Elodie Cretin : "L’objectif est de montrer comment les professionnels, les résidents des EHPAD et leurs proches font face à la crise et à ses conséquences. Nous voulons décrire et comprendre l’expérience et le vécu de ces personnes confrontées aux situations de confinement, de fins de vie et de décès dans ce contexte de pandémie."

mCi : Comment vous y êtes-vous pris pour cette étude ?

Elodie Cretin : "À ce jour, 189 entretiens ont été réalisés dans 35 EHPAD différents. La première phase de l’étude (celle du recueil des données), est en train de se terminer. Des entretiens vont se poursuivre dans certaines régions pendant l’été et l’analyse des résultats débutera en septembre. Ce sont les personnels des EHPAD qui ont été principalement interrogés, mais aussi, quand cela était possible, les personnes âgées et leurs proches."

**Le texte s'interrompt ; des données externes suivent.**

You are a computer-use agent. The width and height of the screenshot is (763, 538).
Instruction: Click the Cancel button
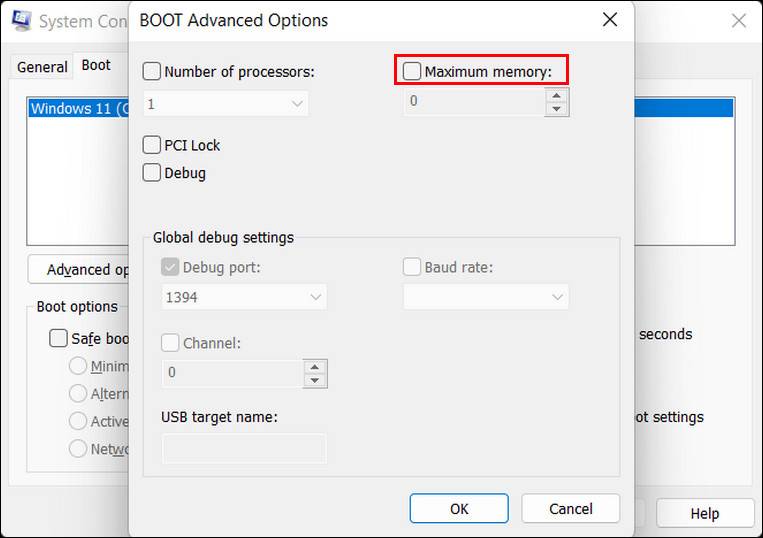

mCi : D'emblée, on pourrait croire sans avoir participé à cette étude que les personnels, résidents et familles dans les EHPAD n'ont pas vécu cette crise de manière positive, loin de là… et dans les faits ? Quels sont les résultats de votre étude ?

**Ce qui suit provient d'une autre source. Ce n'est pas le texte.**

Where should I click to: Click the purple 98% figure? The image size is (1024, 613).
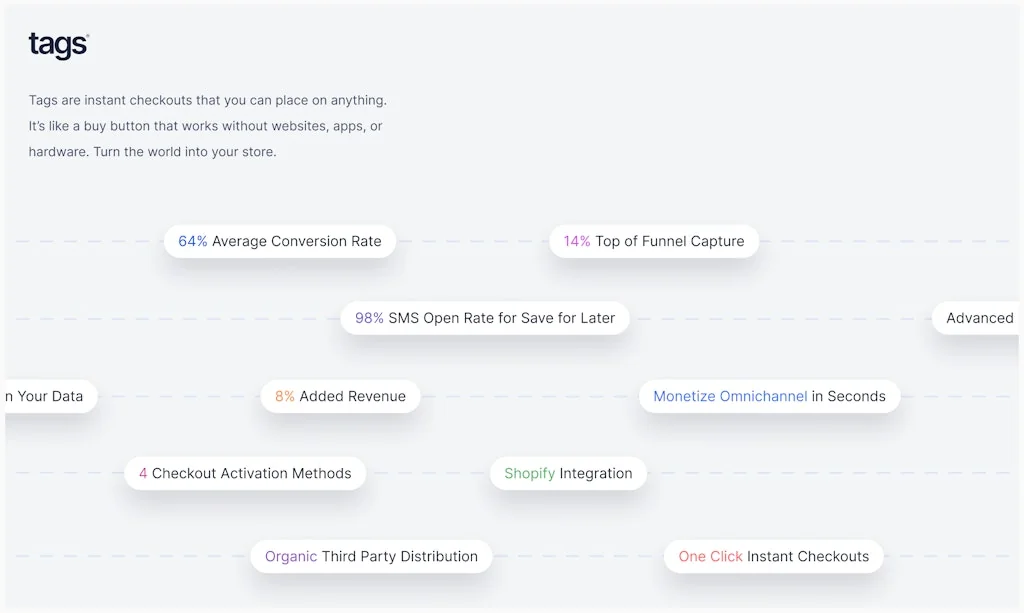coord(369,318)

Elodie Cretin : "Bien sûr, la situation dans les EHPAD a été dramatique : les résidents ont été confrontés à la maladie et à la mort dans une situation de confinement inédite. Pour le personnel et les proches, cela a été également particulièrement éprouvant. Mais concernant les résultats de l’étude, il faudra encore attendre quelques mois que la phase d’analyse des données soit achevée pour que nous puissions vous en dire plus."

mCi : Est-ce que COVIDEHPAD a vocation à sensibiliser l'État, les collectivités, les établissements pour que la suite de la crise se déroule mieux ? Proposer des idées de développement pour que la crise soit mieux vécue ?

Elodie Cretin : "Nous espérons effectivement que les résultats apporteront des éléments susceptibles d'influencer les politiques d’accompagnement du vieillissement et de solidarité envers les personnes vulnérables, en situation de crise mais pas seulement. Nous aimerions que nos conclusions puissent apporter des pistes d’amélioration de l’organisation des soins pour les personnes âgées qui vivent en institution."

mCi : Qui finance cette étude ?

Elodie Cretin : "L’étude COVIDEHPAD est financée par la Caisse nationale de la solidarité pour l'autonomie (CNSA), le ministère de l'Enseignement supérieur, de la Recherche et de l'Innovation (MESRI) et le CNRS. Le CHU de Besançon est le promoteur de cette recherche que nous coordonnons, à travers Université Bourgogne Franche-Comté."